Task objective. Convert the rows below into a Markdown table with the columns No. and Line. Number each line in order and leave out any blank lines.

------------------------------------------------------------------------

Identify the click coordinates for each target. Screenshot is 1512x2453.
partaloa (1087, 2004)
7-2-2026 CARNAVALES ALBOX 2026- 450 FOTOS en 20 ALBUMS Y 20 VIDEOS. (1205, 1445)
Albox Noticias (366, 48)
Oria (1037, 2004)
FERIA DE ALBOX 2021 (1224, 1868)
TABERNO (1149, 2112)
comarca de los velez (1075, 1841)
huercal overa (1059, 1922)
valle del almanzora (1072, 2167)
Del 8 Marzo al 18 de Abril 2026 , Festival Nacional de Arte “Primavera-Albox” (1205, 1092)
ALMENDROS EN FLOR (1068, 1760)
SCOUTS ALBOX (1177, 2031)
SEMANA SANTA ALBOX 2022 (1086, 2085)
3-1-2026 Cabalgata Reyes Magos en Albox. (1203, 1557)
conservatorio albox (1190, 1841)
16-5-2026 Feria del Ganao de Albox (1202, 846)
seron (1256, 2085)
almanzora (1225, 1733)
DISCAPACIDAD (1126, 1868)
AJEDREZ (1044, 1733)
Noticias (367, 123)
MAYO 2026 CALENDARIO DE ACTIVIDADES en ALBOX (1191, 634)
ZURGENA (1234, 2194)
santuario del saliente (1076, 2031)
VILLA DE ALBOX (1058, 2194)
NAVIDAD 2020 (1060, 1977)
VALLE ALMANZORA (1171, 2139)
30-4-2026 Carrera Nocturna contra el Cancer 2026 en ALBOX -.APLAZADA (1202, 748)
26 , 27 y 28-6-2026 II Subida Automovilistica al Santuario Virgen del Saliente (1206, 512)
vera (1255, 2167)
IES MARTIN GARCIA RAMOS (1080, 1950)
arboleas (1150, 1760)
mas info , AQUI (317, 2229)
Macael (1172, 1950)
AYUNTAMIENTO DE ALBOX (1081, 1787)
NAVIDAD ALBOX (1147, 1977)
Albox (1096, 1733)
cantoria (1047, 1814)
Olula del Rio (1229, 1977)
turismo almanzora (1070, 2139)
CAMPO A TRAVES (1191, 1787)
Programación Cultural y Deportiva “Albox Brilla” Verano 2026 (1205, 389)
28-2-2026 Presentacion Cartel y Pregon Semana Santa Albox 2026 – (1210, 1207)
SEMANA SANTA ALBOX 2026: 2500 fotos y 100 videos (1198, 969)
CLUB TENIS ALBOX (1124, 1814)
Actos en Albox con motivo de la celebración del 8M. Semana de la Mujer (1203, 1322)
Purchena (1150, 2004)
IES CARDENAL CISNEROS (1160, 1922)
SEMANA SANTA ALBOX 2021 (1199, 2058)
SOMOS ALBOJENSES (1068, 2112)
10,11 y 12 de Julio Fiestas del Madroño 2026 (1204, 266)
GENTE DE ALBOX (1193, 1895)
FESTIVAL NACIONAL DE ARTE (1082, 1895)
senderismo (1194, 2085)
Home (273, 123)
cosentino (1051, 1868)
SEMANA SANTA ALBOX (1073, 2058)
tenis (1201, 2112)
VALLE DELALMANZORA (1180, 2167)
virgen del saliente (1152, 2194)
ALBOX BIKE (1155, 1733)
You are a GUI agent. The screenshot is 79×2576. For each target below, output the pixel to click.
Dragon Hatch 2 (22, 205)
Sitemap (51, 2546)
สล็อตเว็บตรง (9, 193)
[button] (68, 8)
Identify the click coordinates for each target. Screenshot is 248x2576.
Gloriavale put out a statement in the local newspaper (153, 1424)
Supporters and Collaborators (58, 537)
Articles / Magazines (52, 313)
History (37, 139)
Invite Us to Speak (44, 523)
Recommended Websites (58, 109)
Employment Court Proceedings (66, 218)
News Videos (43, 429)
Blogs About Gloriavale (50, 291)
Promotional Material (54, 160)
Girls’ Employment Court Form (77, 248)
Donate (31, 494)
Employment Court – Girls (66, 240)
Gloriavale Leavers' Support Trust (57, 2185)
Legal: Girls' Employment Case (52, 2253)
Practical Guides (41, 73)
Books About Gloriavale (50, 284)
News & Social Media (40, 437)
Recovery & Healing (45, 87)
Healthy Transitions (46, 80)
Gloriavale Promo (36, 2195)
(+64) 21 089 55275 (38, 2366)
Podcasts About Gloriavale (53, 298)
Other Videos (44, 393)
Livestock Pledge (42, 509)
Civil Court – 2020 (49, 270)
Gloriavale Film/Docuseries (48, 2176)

------------------------------------------------------------------------

Expected answer.
| No. | Line |
|---|---|
| 1 | Identify the click coordinates for each target. Screenshot is 1512x2453. |
| 2 | partaloa (1087, 2004) |
| 3 | 7-2-2026 CARNAVALES ALBOX 2026- 450 FOTOS en 20 ALBUMS Y 20 VIDEOS. (1205, 1445) |
| 4 | Albox Noticias (366, 48) |
| 5 | Oria (1037, 2004) |
| 6 | FERIA DE ALBOX 2021 (1224, 1868) |
| 7 | TABERNO (1149, 2112) |
| 8 | comarca de los velez (1075, 1841) |
| 9 | huercal overa (1059, 1922) |
| 10 | valle del almanzora (1072, 2167) |
| 11 | Del 8 Marzo al 18 de Abril 2026 , Festival Nacional de Arte “Primavera-Albox” (1205, 1092) |
| 12 | ALMENDROS EN FLOR (1068, 1760) |
| 13 | SCOUTS ALBOX (1177, 2031) |
| 14 | SEMANA SANTA ALBOX 2022 (1086, 2085) |
| 15 | 3-1-2026 Cabalgata Reyes Magos en Albox. (1203, 1557) |
| 16 | conservatorio albox (1190, 1841) |
| 17 | 16-5-2026 Feria del Ganao de Albox (1202, 846) |
| 18 | seron (1256, 2085) |
| 19 | almanzora (1225, 1733) |
| 20 | DISCAPACIDAD (1126, 1868) |
| 21 | AJEDREZ (1044, 1733) |
| 22 | Noticias (367, 123) |
| 23 | MAYO 2026 CALENDARIO DE ACTIVIDADES en ALBOX (1191, 634) |
| 24 | ZURGENA (1234, 2194) |
| 25 | santuario del saliente (1076, 2031) |
| 26 | VILLA DE ALBOX (1058, 2194) |
| 27 | NAVIDAD 2020 (1060, 1977) |
| 28 | VALLE ALMANZORA (1171, 2139) |
| 29 | 30-4-2026 Carrera Nocturna contra el Cancer 2026 en ALBOX -.APLAZADA (1202, 748) |
| 30 | 26 , 27 y 28-6-2026 II Subida Automovilistica al Santuario Virgen del Saliente (1206, 512) |
| 31 | vera (1255, 2167) |
| 32 | IES MARTIN GARCIA RAMOS (1080, 1950) |
| 33 | arboleas (1150, 1760) |
| 34 | mas info , AQUI (317, 2229) |
| 35 | Macael (1172, 1950) |
| 36 | AYUNTAMIENTO DE ALBOX (1081, 1787) |
| 37 | NAVIDAD ALBOX (1147, 1977) |
| 38 | Albox (1096, 1733) |
| 39 | cantoria (1047, 1814) |
| 40 | Olula del Rio (1229, 1977) |
| 41 | turismo almanzora (1070, 2139) |
| 42 | CAMPO A TRAVES (1191, 1787) |
| 43 | Programación Cultural y Deportiva “Albox Brilla” Verano 2026 (1205, 389) |
| 44 | 28-2-2026 Presentacion Cartel y Pregon Semana Santa Albox 2026 – (1210, 1207) |
| 45 | SEMANA SANTA ALBOX 2026: 2500 fotos y 100 videos (1198, 969) |
| 46 | CLUB TENIS ALBOX (1124, 1814) |
| 47 | Actos en Albox con motivo de la celebración del 8M. Semana de la Mujer (1203, 1322) |
| 48 | Purchena (1150, 2004) |
| 49 | IES CARDENAL CISNEROS (1160, 1922) |
| 50 | SEMANA SANTA ALBOX 2021 (1199, 2058) |
| 51 | SOMOS ALBOJENSES (1068, 2112) |
| 52 | 10,11 y 12 de Julio Fiestas del Madroño 2026 (1204, 266) |
| 53 | GENTE DE ALBOX (1193, 1895) |
| 54 | FESTIVAL NACIONAL DE ARTE (1082, 1895) |
| 55 | senderismo (1194, 2085) |
| 56 | Home (273, 123) |
| 57 | cosentino (1051, 1868) |
| 58 | SEMANA SANTA ALBOX (1073, 2058) |
| 59 | tenis (1201, 2112) |
| 60 | VALLE DELALMANZORA (1180, 2167) |
| 61 | virgen del saliente (1152, 2194) |
| 62 | ALBOX BIKE (1155, 1733) |
| 63 | You are a GUI agent. The screenshot is 79×2576. For each target below, output the pixel to click. |
| 64 | Dragon Hatch 2 (22, 205) |
| 65 | Sitemap (51, 2546) |
| 66 | สล็อตเว็บตรง (9, 193) |
| 67 | [button] (68, 8) |
| 68 | Identify the click coordinates for each target. Screenshot is 248x2576. |
| 69 | Gloriavale put out a statement in the local newspaper (153, 1424) |
| 70 | Supporters and Collaborators (58, 537) |
| 71 | Articles / Magazines (52, 313) |
| 72 | History (37, 139) |
| 73 | Invite Us to Speak (44, 523) |
| 74 | Recommended Websites (58, 109) |
| 75 | Employment Court Proceedings (66, 218) |
| 76 | News Videos (43, 429) |
| 77 | Blogs About Gloriavale (50, 291) |
| 78 | Promotional Material (54, 160) |
| 79 | Girls’ Employment Court Form (77, 248) |
| 80 | Donate (31, 494) |
| 81 | Employment Court – Girls (66, 240) |
| 82 | Gloriavale Leavers' Support Trust (57, 2185) |
| 83 | Legal: Girls' Employment Case (52, 2253) |
| 84 | Practical Guides (41, 73) |
| 85 | Books About Gloriavale (50, 284) |
| 86 | News & Social Media (40, 437) |
| 87 | Recovery & Healing (45, 87) |
| 88 | Healthy Transitions (46, 80) |
| 89 | Gloriavale Promo (36, 2195) |
| 90 | (+64) 21 089 55275 (38, 2366) |
| 91 | Podcasts About Gloriavale (53, 298) |
| 92 | Other Videos (44, 393) |
| 93 | Livestock Pledge (42, 509) |
| 94 | Civil Court – 2020 (49, 270) |
| 95 | Gloriavale Film/Docuseries (48, 2176) |